-- EXERCISE REQUIREMENTS --
Copy out, unchanged, the part of the rows that opens with the line containing "is (769, 894)." and closes with the line containing "under-occ-value: None/Exempt is", including both of those lines. Omit the pictures from your answer.

-- RECORDS PROVIDED --
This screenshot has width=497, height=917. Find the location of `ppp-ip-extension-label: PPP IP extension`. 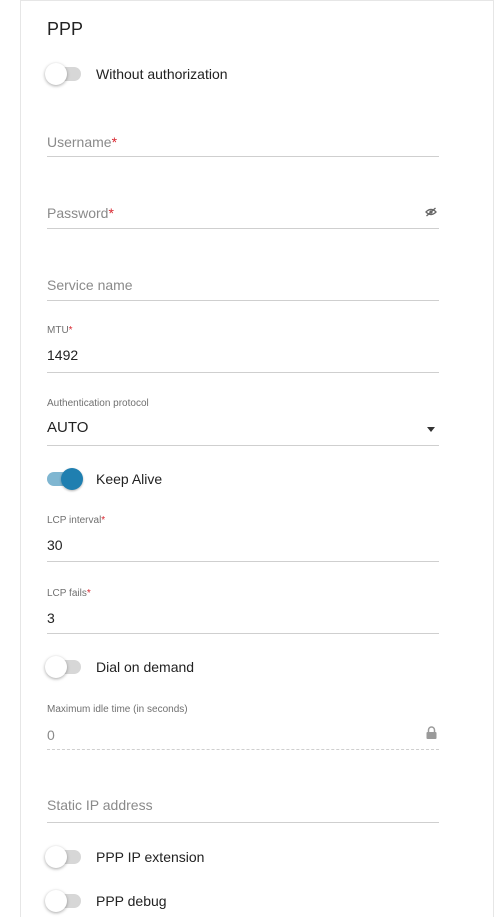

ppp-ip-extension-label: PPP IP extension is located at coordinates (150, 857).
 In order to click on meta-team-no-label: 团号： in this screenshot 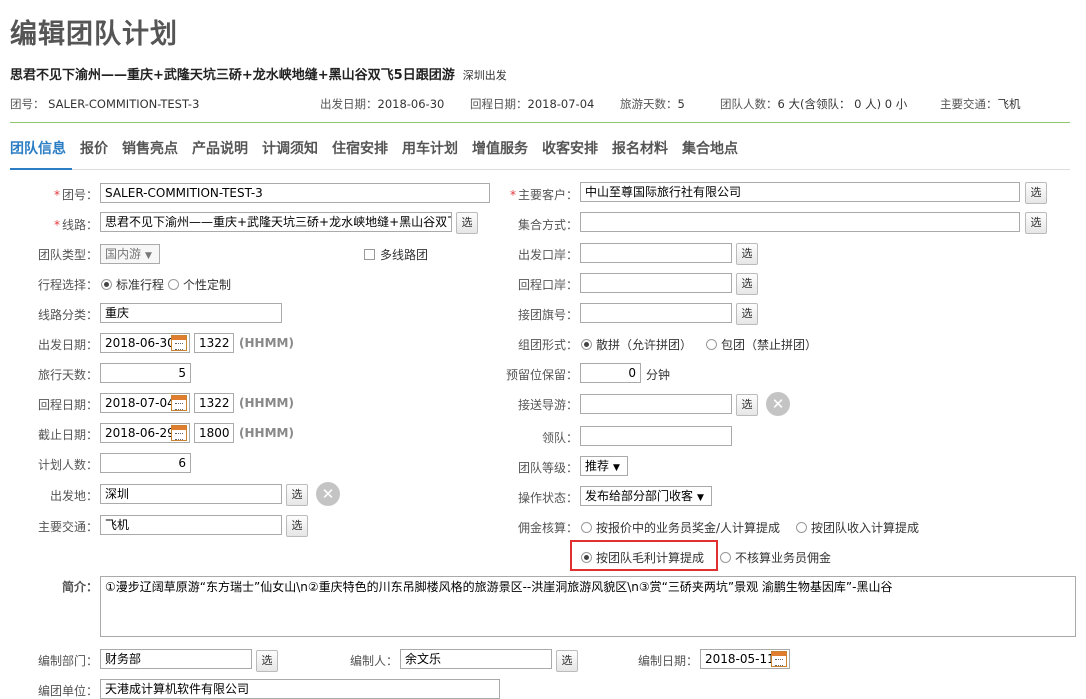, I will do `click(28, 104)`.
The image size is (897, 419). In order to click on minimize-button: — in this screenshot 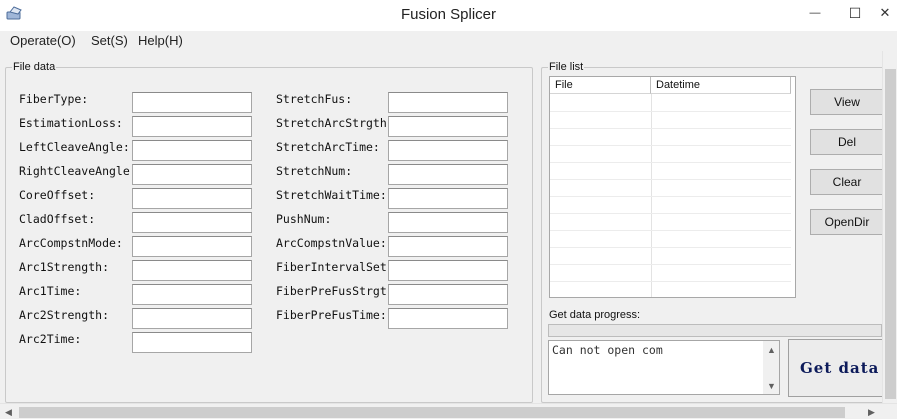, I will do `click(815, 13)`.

==

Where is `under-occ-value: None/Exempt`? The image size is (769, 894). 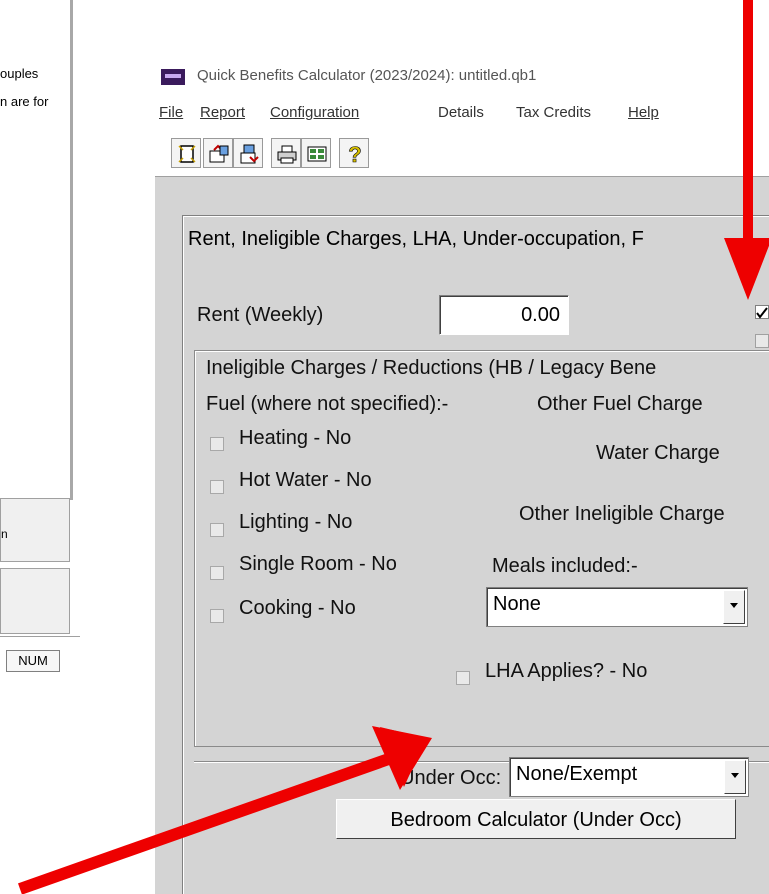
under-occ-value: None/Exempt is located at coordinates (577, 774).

* * *

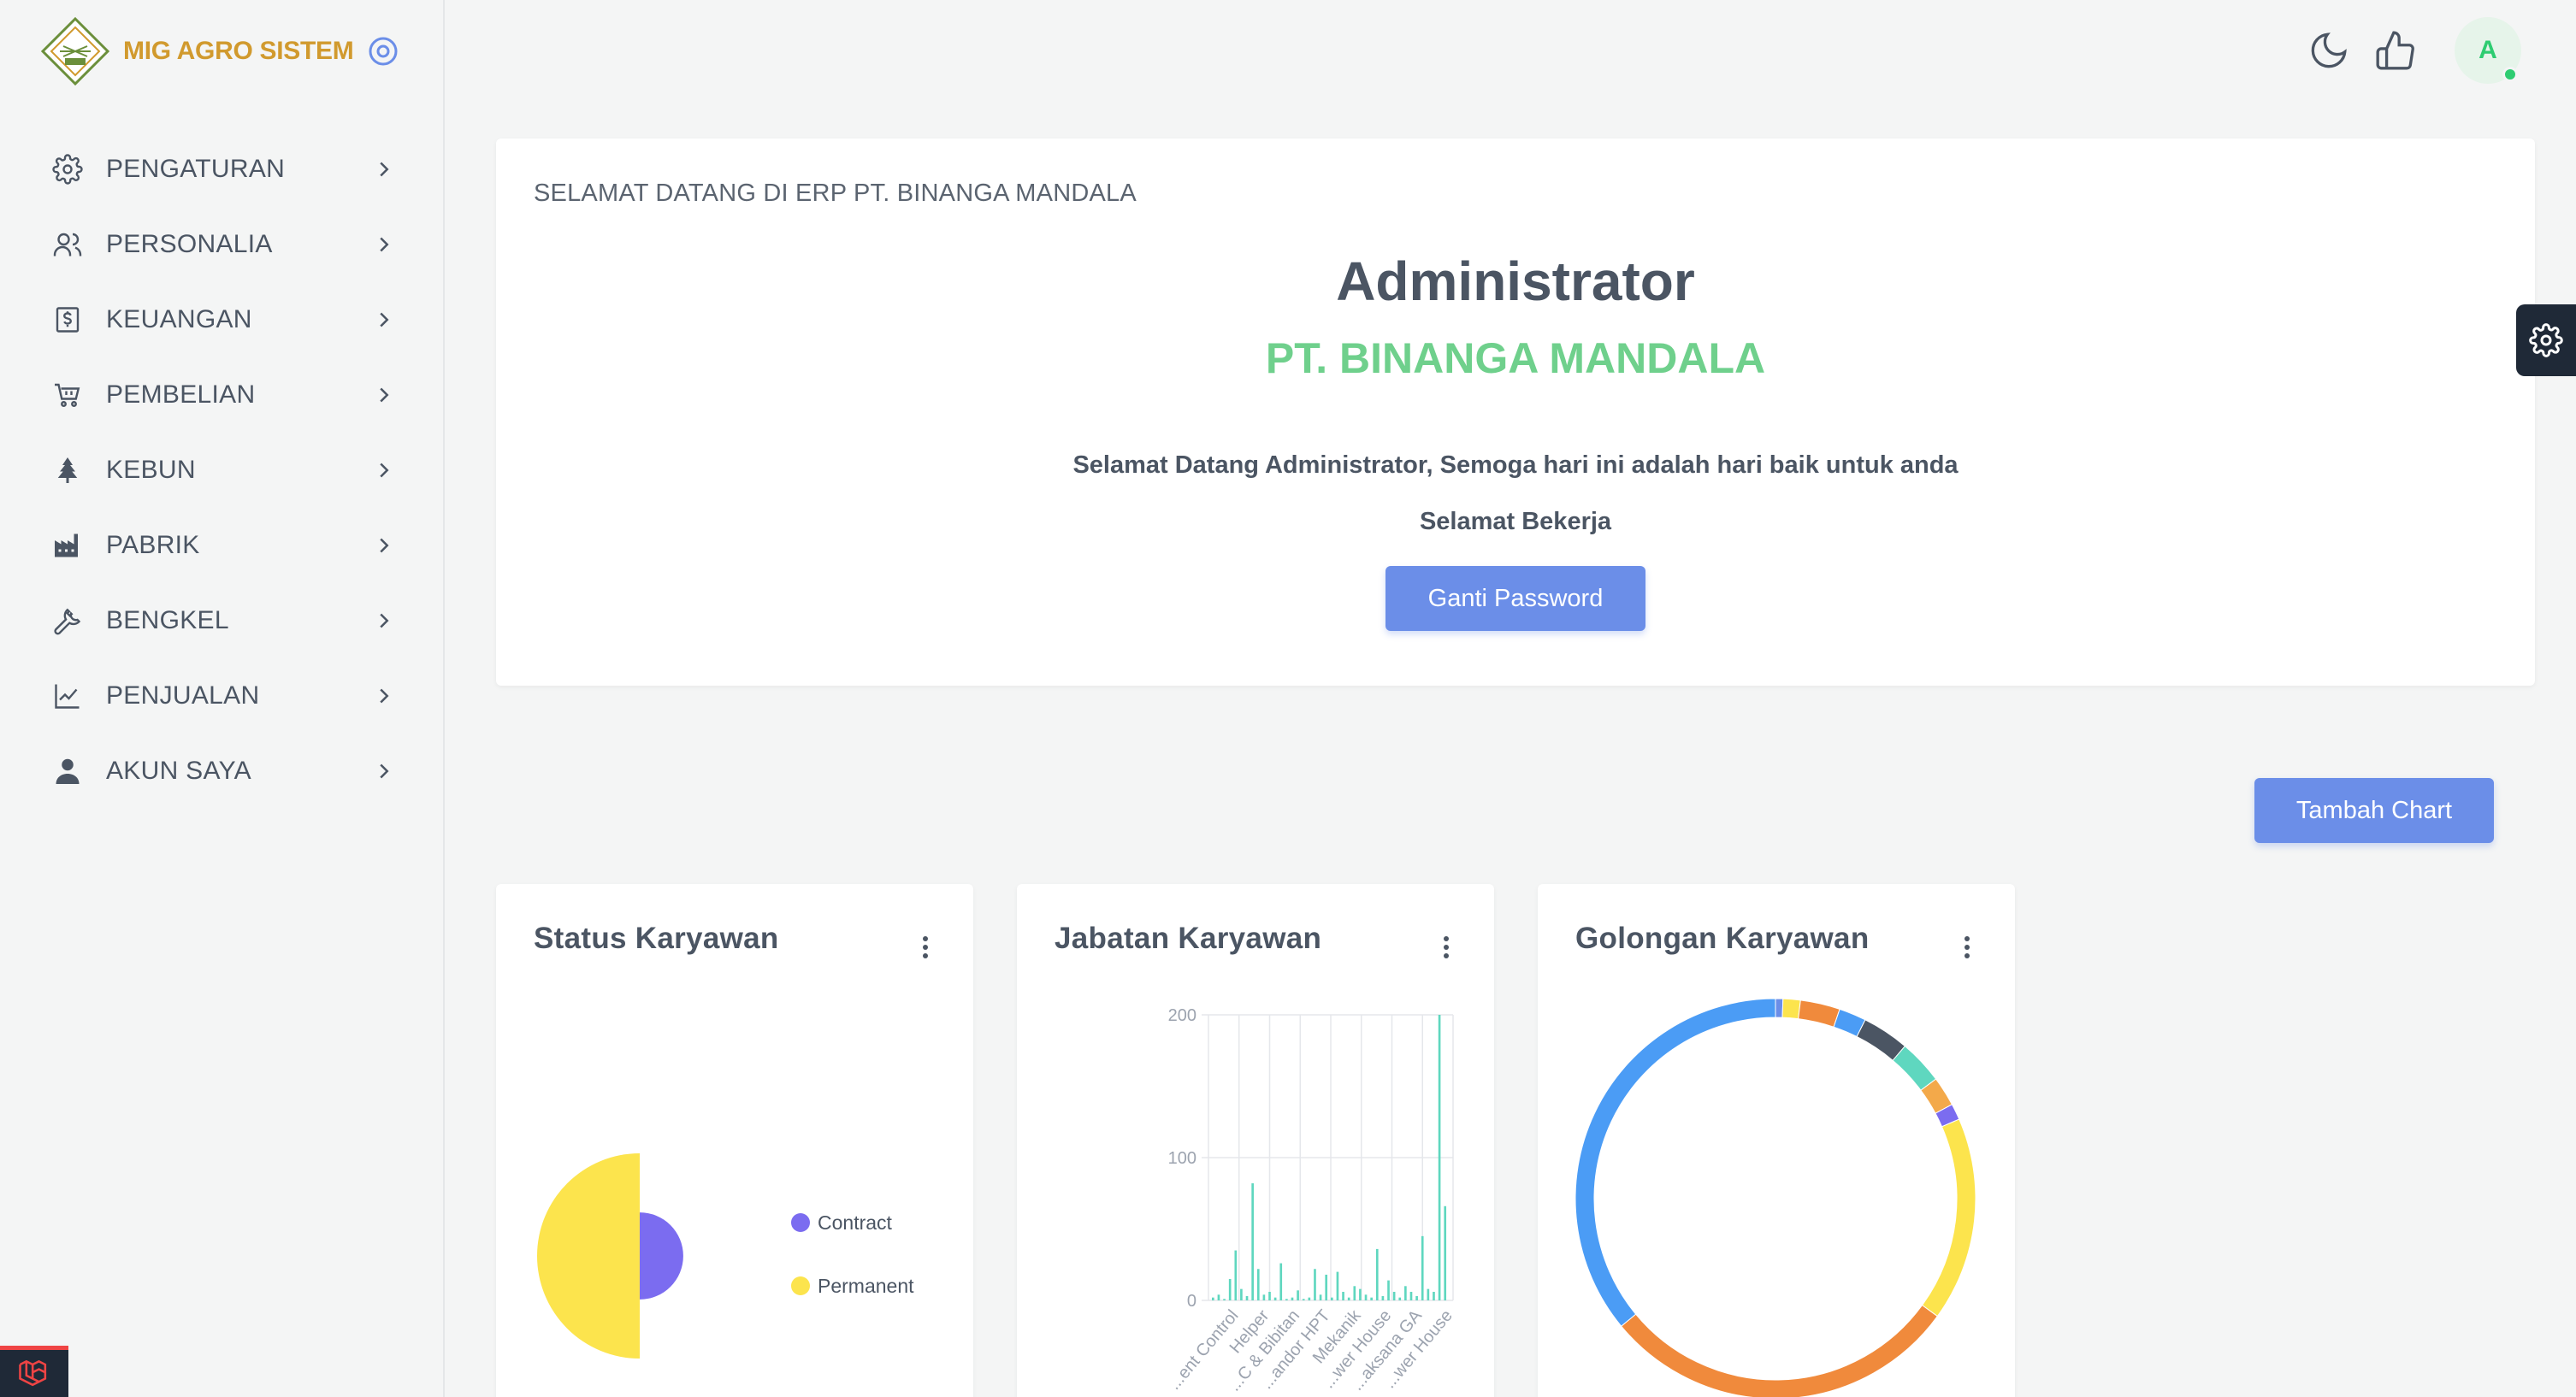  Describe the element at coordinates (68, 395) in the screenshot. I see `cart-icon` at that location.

-- EXERCISE SOLUTION --
Where is `under-occ-value: None/Exempt`? The image size is (769, 894). 
under-occ-value: None/Exempt is located at coordinates (577, 774).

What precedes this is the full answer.